Shout out to Sarahbyrdd for being the first reader to bring this to my attention!

Innnnteresting

So I was clicking through Style.com’s “12 Reasons to be Cheerful in 2010” with a bit of fear and loathing. Conde Nast is not historically a friend of the fatly, so I was interested to see three of their reasons –that’s a full 25% in some quarters– had something to do with fashion beyond the double-zeros.

First there was the downer we discussed yesterday, which was all about how Prada refused to design for non-model extras as the costume designer of the Met’s production of Attila. Bah and humbug and, as you may recall, suck it.

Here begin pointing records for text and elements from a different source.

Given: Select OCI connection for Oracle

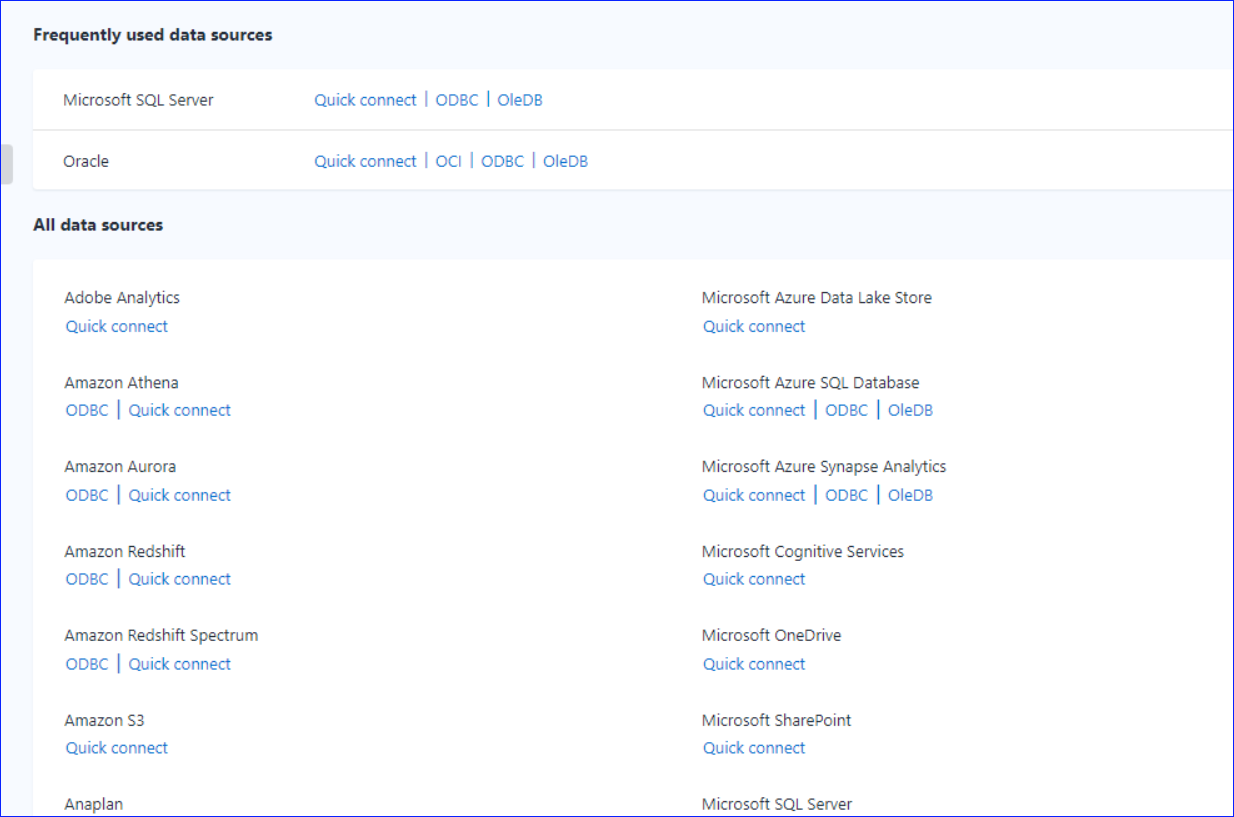Looking at the screenshot, I should tap(448, 161).
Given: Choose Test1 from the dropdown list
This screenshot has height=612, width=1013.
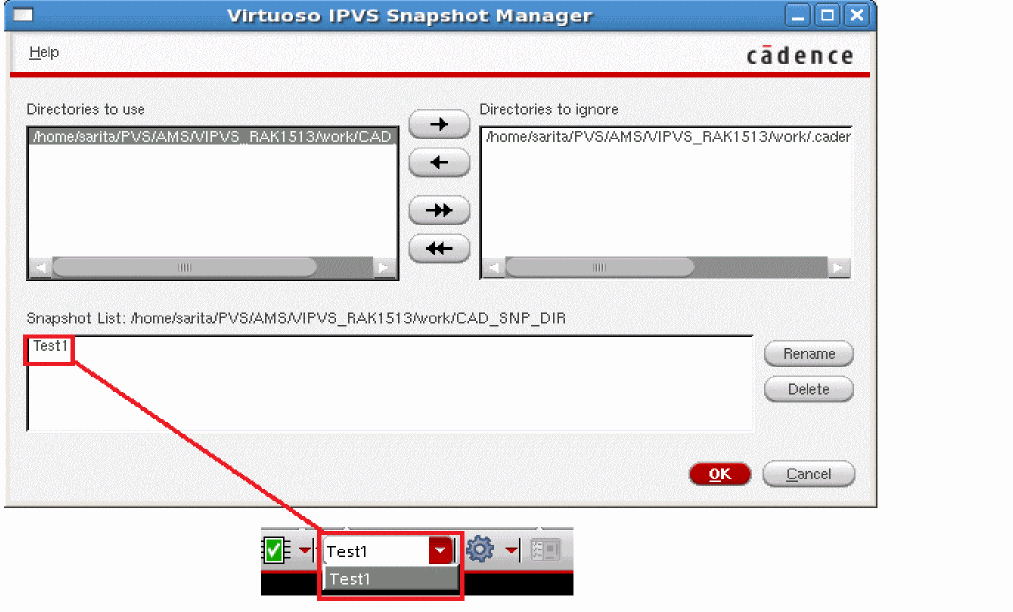Looking at the screenshot, I should [391, 579].
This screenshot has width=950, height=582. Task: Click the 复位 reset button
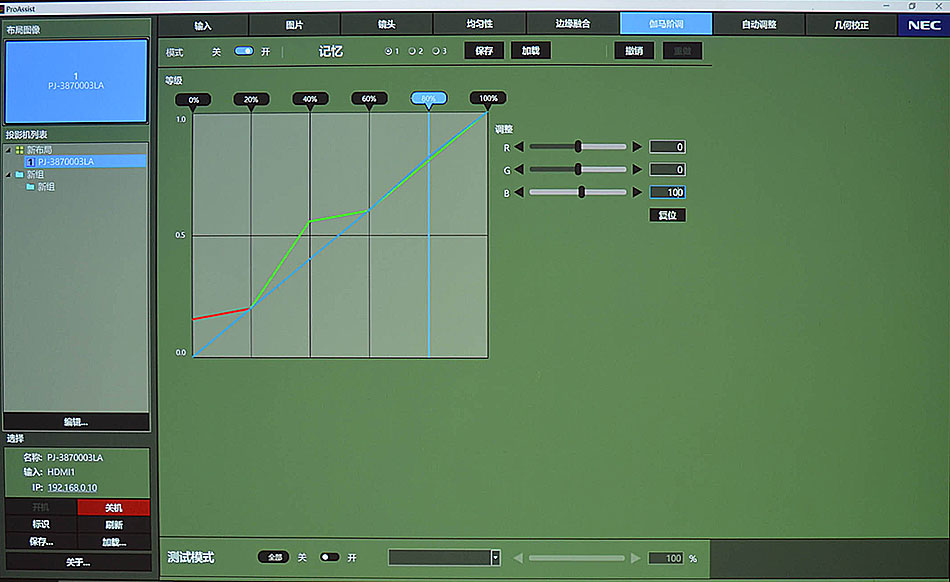pos(667,215)
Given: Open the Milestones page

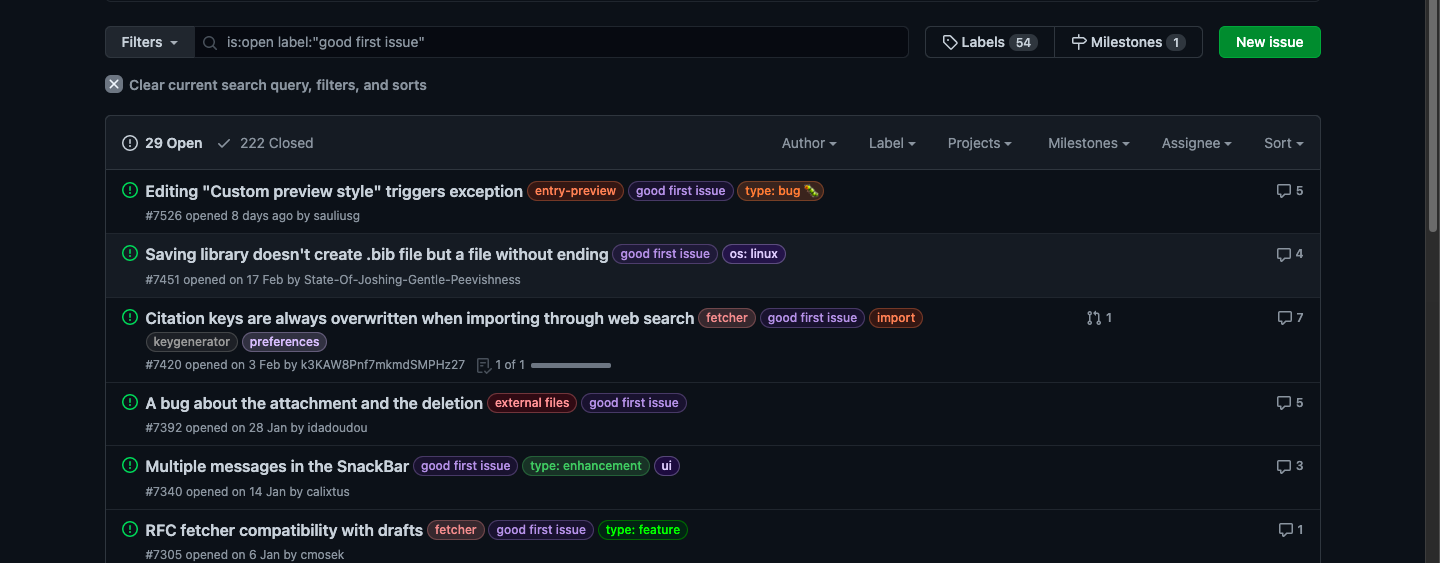Looking at the screenshot, I should pos(1128,42).
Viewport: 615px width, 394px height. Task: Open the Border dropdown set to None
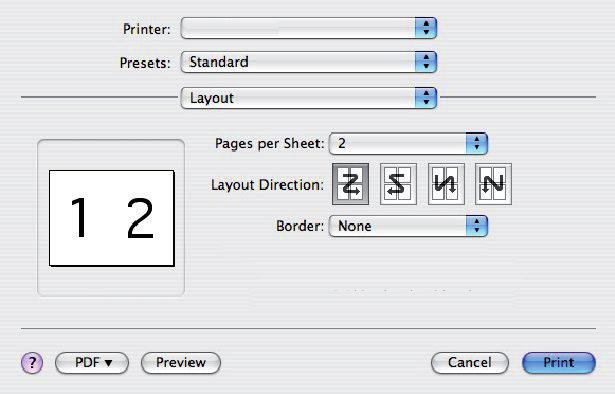click(408, 226)
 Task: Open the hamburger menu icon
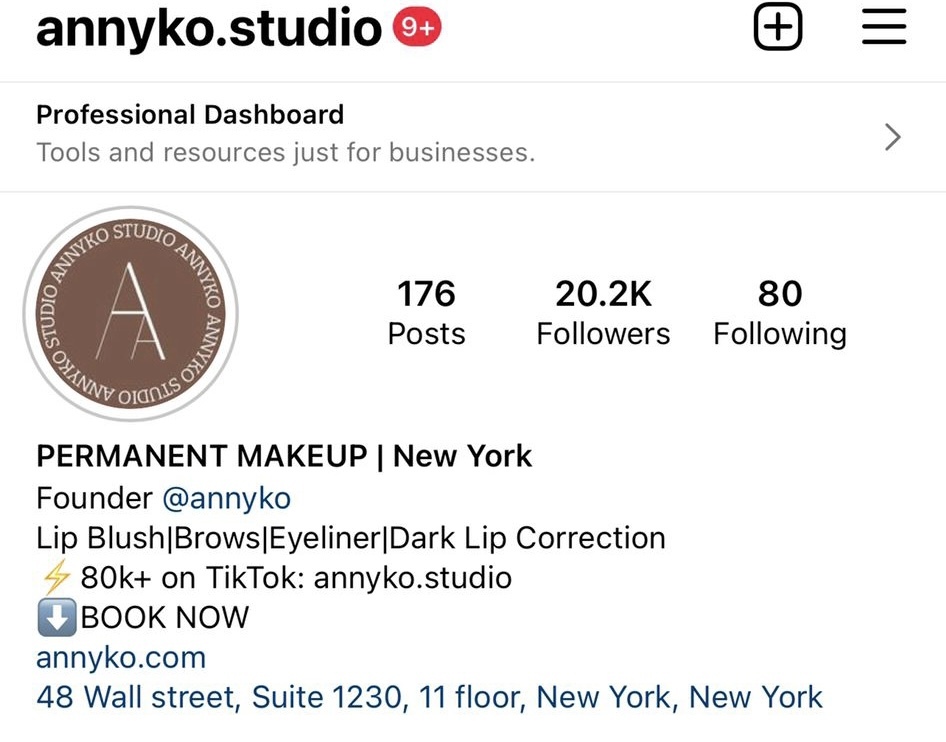point(884,27)
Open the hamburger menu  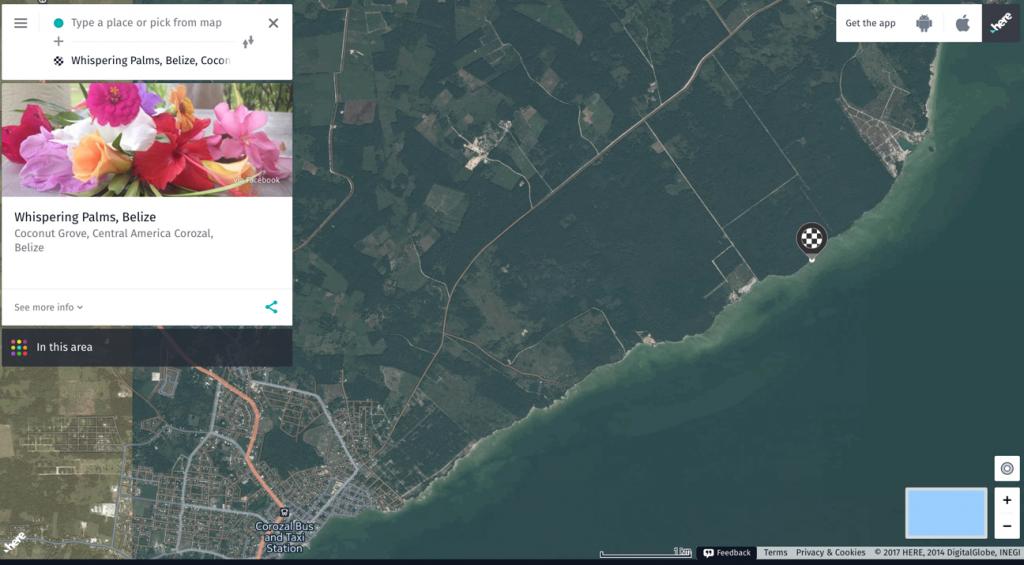(21, 23)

Then there was the bit about Mark Fast scoring a line with Topshop.  Fast, if you’ll recall, was the young buck who used to make his clothes only in one size but who sent down three plus-sized models the runway for Spring 2010, causing two of his stylists to quit.

Mark Fast

I very much Do Not Love his clothes, but I love Mr Fast for using plus size models as models, not as tokens in his ultra-shredded sexpot show.

Then there was a note –and this is the most hopeful of all– about how models like Lara Stone (a size 4 sometimes 6) and Catherine McNeil –who has been getting a lot of flack for gaining weight and now looks to be a size 4– are getting tons and tons of work as the trend swings away from stick-thin and back to merely very slim.

Catherine McNeil by Patrick Demarchelier

According to style.com:

“If McNeil, Stone, and Gemma Ward—another reemerging catwalker dealing with negative body-image hype—were the new prototypes for healthier-looking models, we’d be much relieved. For now, there’s always Crystal Renn.”

This is exciting. This is REALLY exciting. Because one size 12 model in a lineup of thirty double-naughts is a gimmick, this is CHANGE. If we can get back to where a size 6 is model-normal, then maybe a size 12 model won’t seem so out of the ordinary. Maybe young girls won’t be so likely to develop eating disorders to starve themselves into a shape they’ll never EVER naturally be.  We’ve been in Waif World for about 15 years now –remember when Kate Moss was the thinnest model on the runway?– and there’s a change in the air. Whee!